# no hdr?



## leiff (Aug 24, 2005)

I just got my new 4K OLED TV. It's native apps run Dolby vision and HDR but the bolts don't seem to is this right? If so, makes 4K implementation totally worthless on bolts since they can't record 4K content either?


----------



## ej42137 (Feb 16, 2014)

Bolts do not support HDR yet; it has been promised for some time, I'm not holding my breath.

To be fair, 4k without HDR is still way better than 1080i. There are no significant cable transmissions to record in 4k yet, with or without HDR. It's unclear whether US TiVos can record 4k, there are rumors that the 4k cable in some EU countries is recordable by their TiVos but this hasn't been verified by a reliable source. Since the cable stream isn't transcoded I don't see it as impossible that 4k would be recordable here if there was any.

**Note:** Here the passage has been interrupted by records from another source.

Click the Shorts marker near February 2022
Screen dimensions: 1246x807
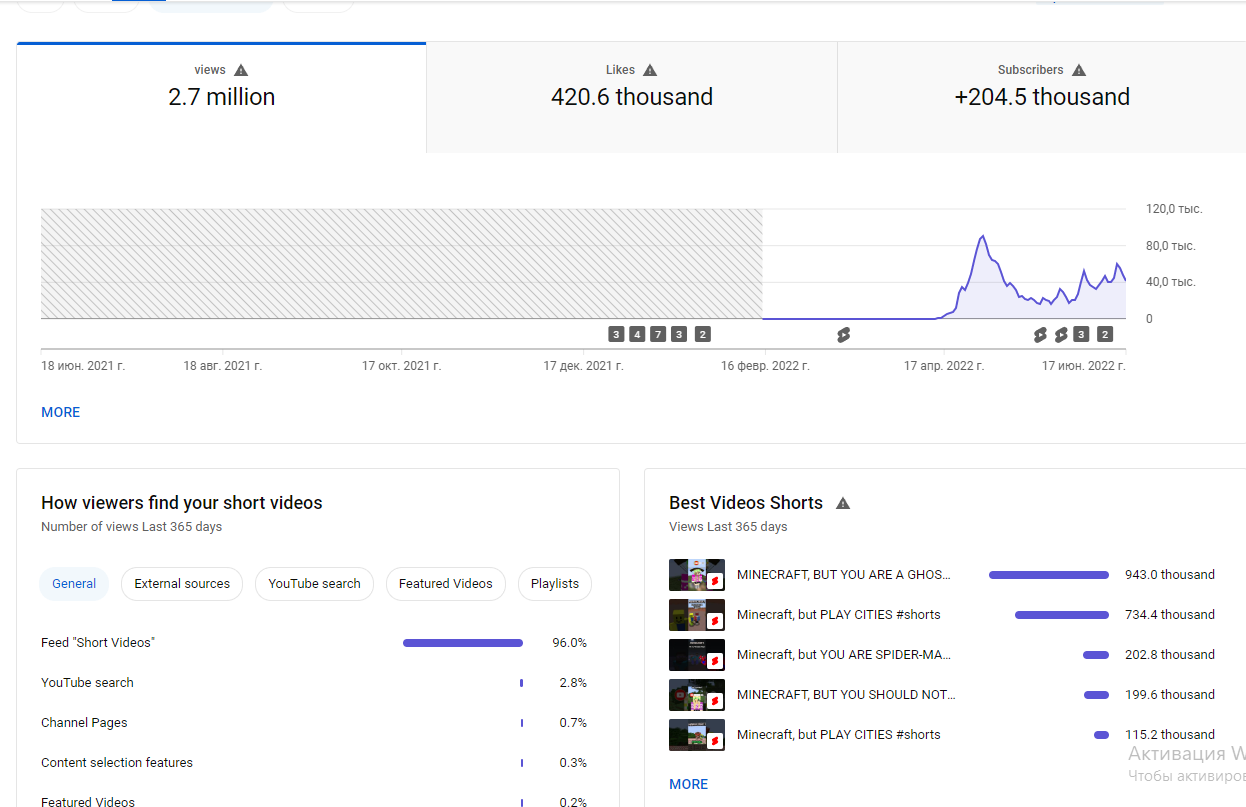(843, 335)
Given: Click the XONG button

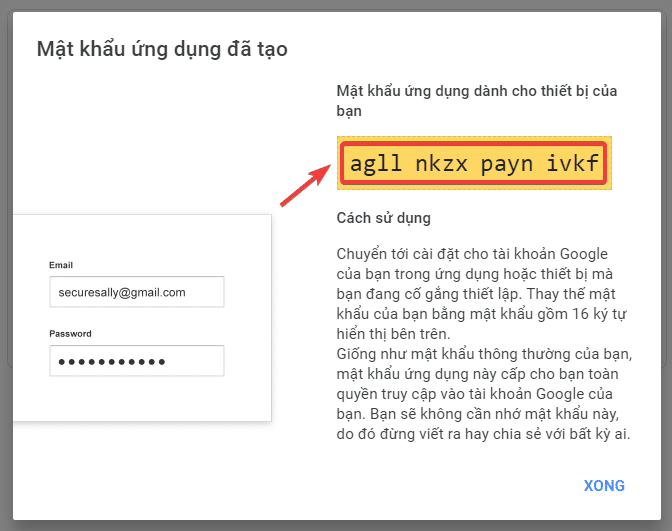Looking at the screenshot, I should pos(604,486).
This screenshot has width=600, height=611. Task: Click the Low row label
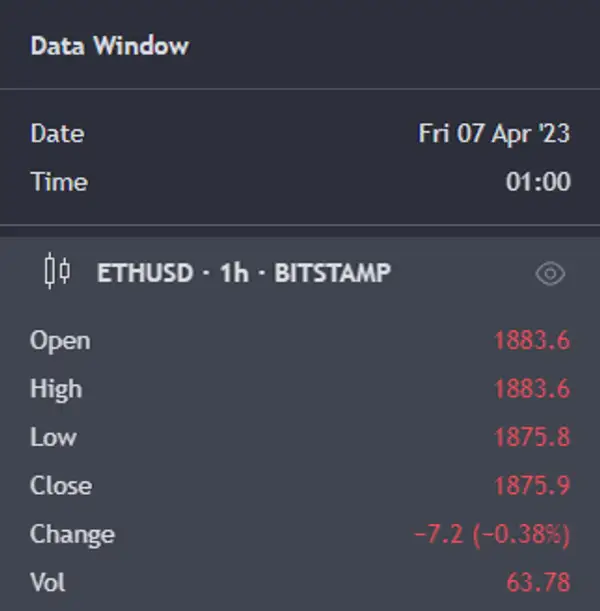pyautogui.click(x=53, y=437)
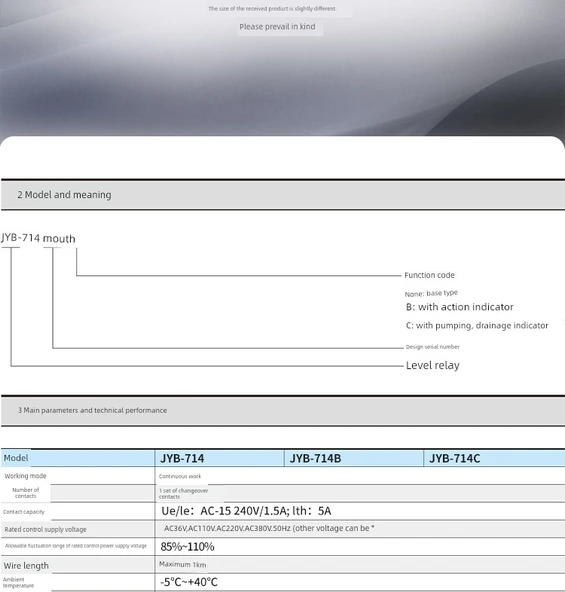
Task: Click the 'Continuous work' cell value
Action: [x=180, y=476]
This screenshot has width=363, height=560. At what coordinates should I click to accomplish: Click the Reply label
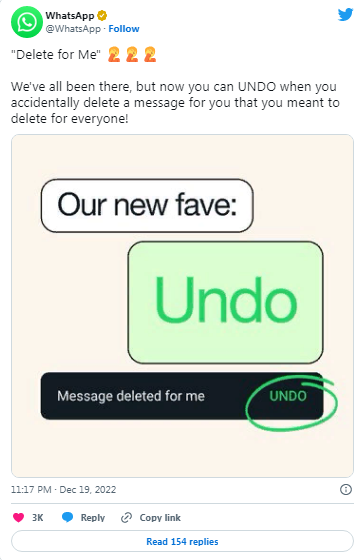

In any case, your TV is probably a more convenient streaming platform than your TiVo. At least I have found that to be the case for my Samsung TV.


----------



## aaronwt (Jan 31, 2002)

leiff said:


> I just got my new 4K OLED TV. It's native apps run Dolby vision and HDR but the bolts don't seem to is this right? If so, makes 4K implementation totally worthless on bolts since they can't record 4K content either?

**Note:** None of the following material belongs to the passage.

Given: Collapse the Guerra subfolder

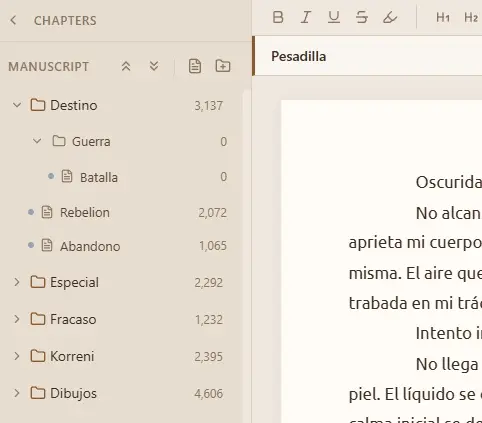Looking at the screenshot, I should tap(37, 141).
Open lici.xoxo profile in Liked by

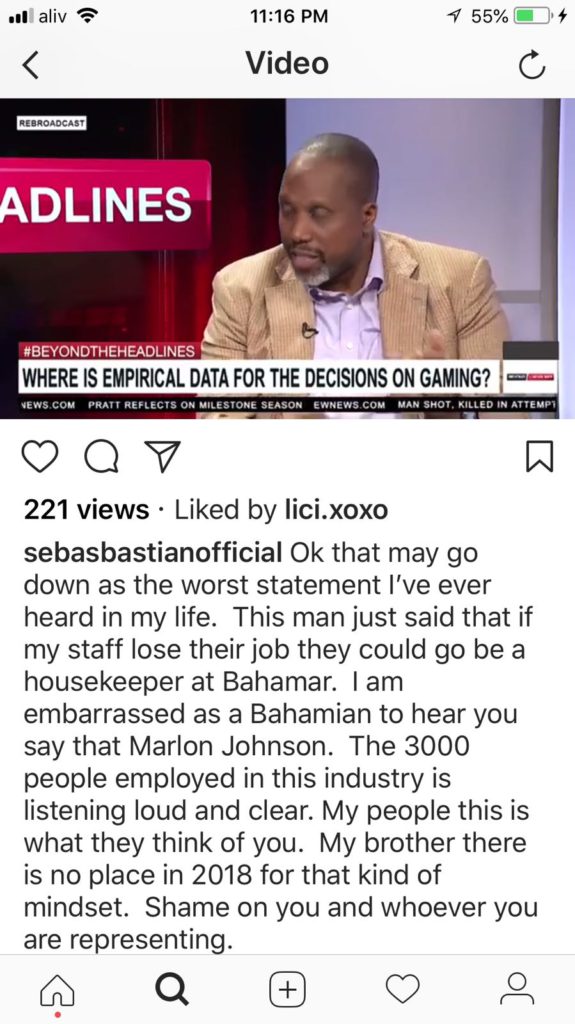[x=336, y=510]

I have been waiting for HDR since a month after the Bolt launch in 2015. I eventually gave up and moved on to nine other devices that provide me HDR/UHD. And more streaming options as well.


----------



## aaronwt (Jan 31, 2002)

ej42137 said:


> Bolts do not support HDR yet; it has been promised for some time, I'm not holding my breath.
> 
> To be fair, 4k without HDR is still way better than 1080i. There are no significant cable transmissions to record in 4k yet, with or without HDR. It's unclear whether US TiVos can record 4k, there are rumors that the 4k cable in some EU countries is recordable by their TiVos but this hasn't been verified by a reliable source. Since the cable stream isn't transcoded I don't see it as impossible that 4k would be recordable here if there was any.
> 
> In any case, your TV is probably a more convenient streaming platform than your TiVo. At least I have found that to be the case for my Samsung TV.

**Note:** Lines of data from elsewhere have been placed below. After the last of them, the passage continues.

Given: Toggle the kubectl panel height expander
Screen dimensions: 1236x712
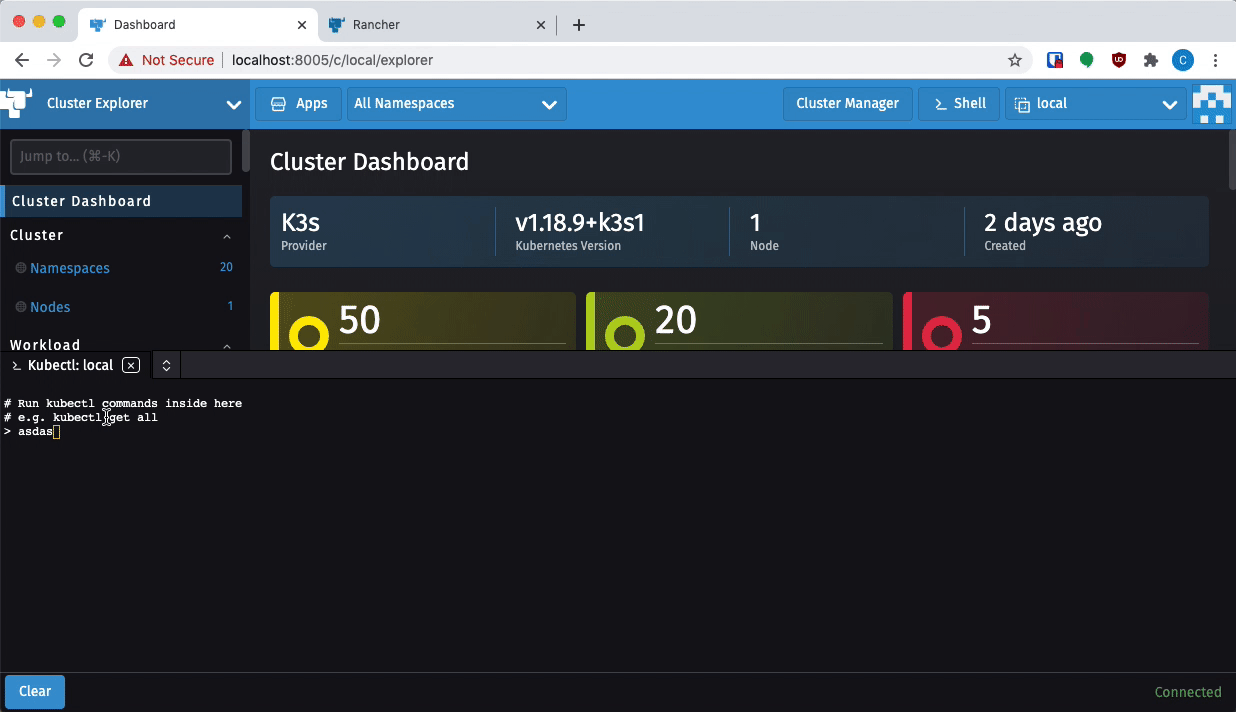Looking at the screenshot, I should tap(165, 365).

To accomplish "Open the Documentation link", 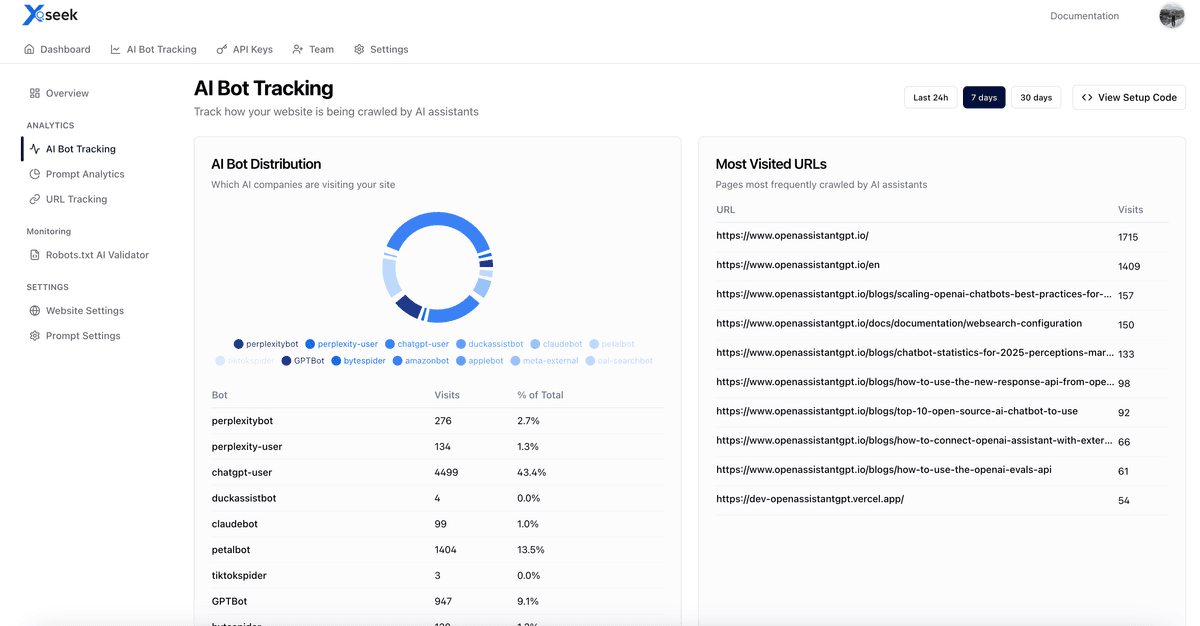I will pyautogui.click(x=1084, y=15).
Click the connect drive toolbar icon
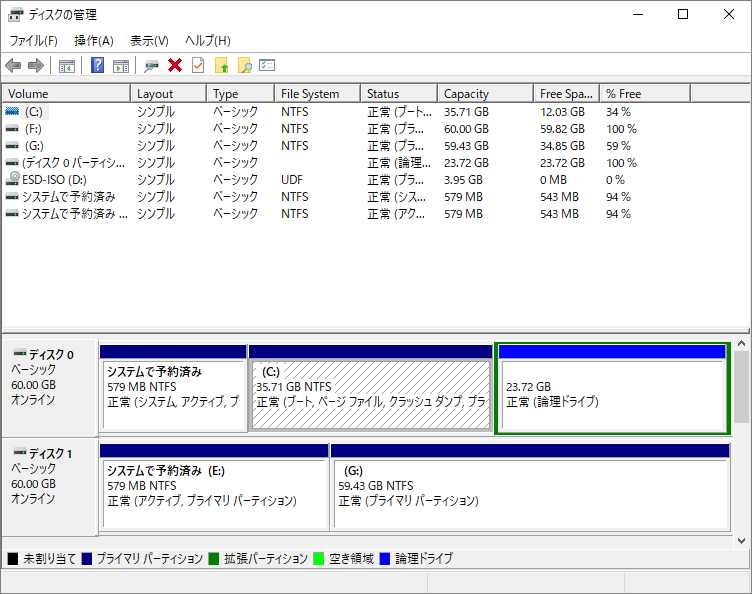The height and width of the screenshot is (594, 752). [151, 66]
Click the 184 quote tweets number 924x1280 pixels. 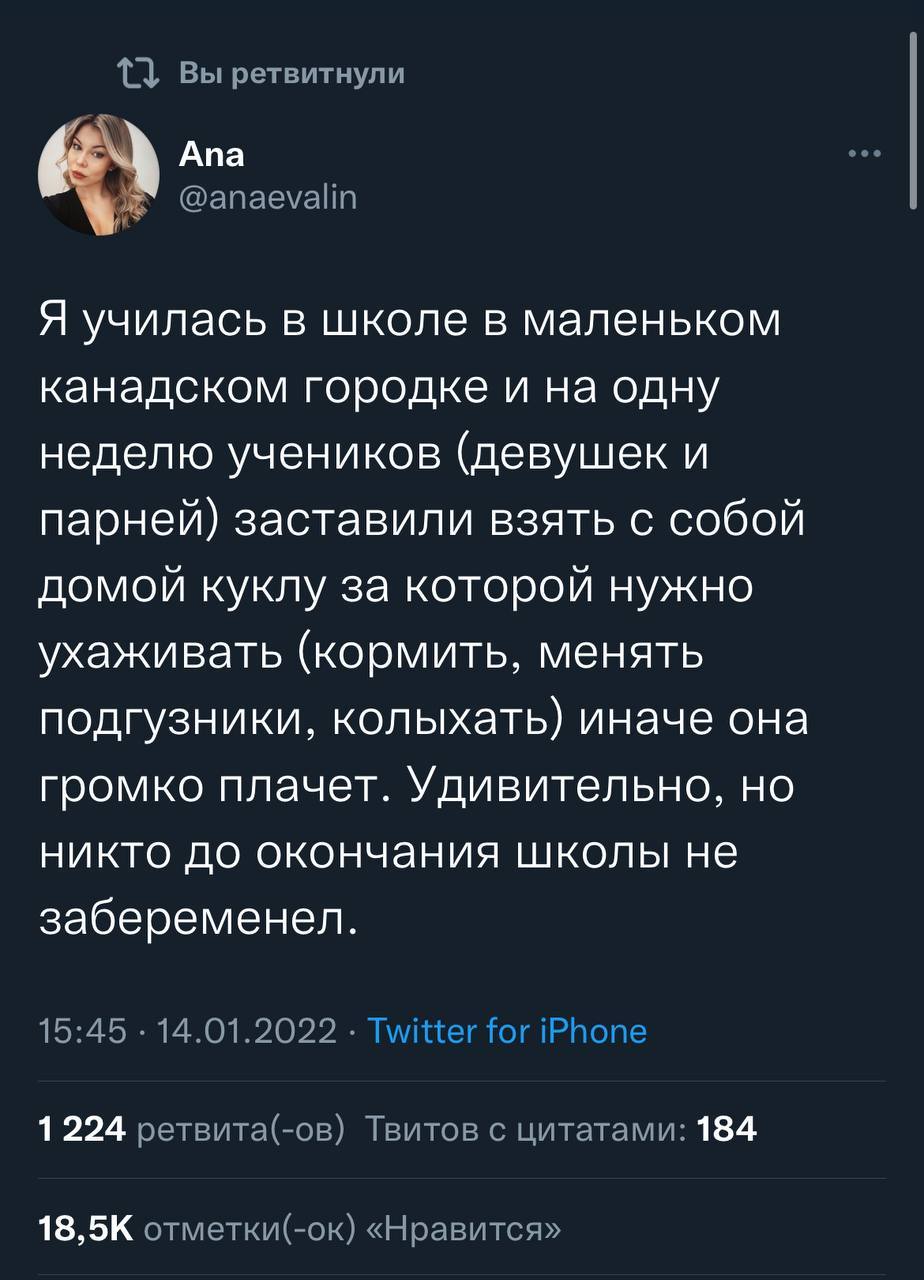[728, 1129]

One or two people on this forum had a cable system broadcasting UHD over QAM. They had no issues recording it with the Bolt.


----------



## leiff (Aug 24, 2005)

I was unaware cable was being broadcast in 4k. Anyone know if Comcast is included? I would be shocked since Comcast down rezzed all its 1080i channels to 720P


----------



## ej42137 (Feb 16, 2014)

aaronwt said:


> One or two people on this forum had a cable system broadcasting UHD over QAM. They had no issues recording it with the Bolt.


Thanks for that. Do you have a link to their posts handy, or know any more details? I'm not doubting you, I just want to know more.


----------



## Rkkeller (May 13, 2004)

Even if they were HDR capable, the Bolt is not the best streaming device. I use it some for YT, but that is about it. I switch to my Nvidia ShieldTV or FireTV pendant if I plan to do any kind of prolonged use.


----------



## aaronwt (Jan 31, 2002)

ej42137 said:


> Thanks for that. Do you have a link to their posts handy, or know any more details? I'm not doubting you, I just want to know more.


I don't remember who posted it or what thread it was in. But it was earlier in the year sometime. It was also from a smaller cable system. None of the larger ones are broadcasting UHD over QAM.


----------



## compnurd (Oct 6, 2011)

aaronwt said:


> I don't remember who posted it or what thread it was in. But it was earlier in the year sometime. It was also from a smaller cable system. None of the larger ones are broadcasting UHD over QAM.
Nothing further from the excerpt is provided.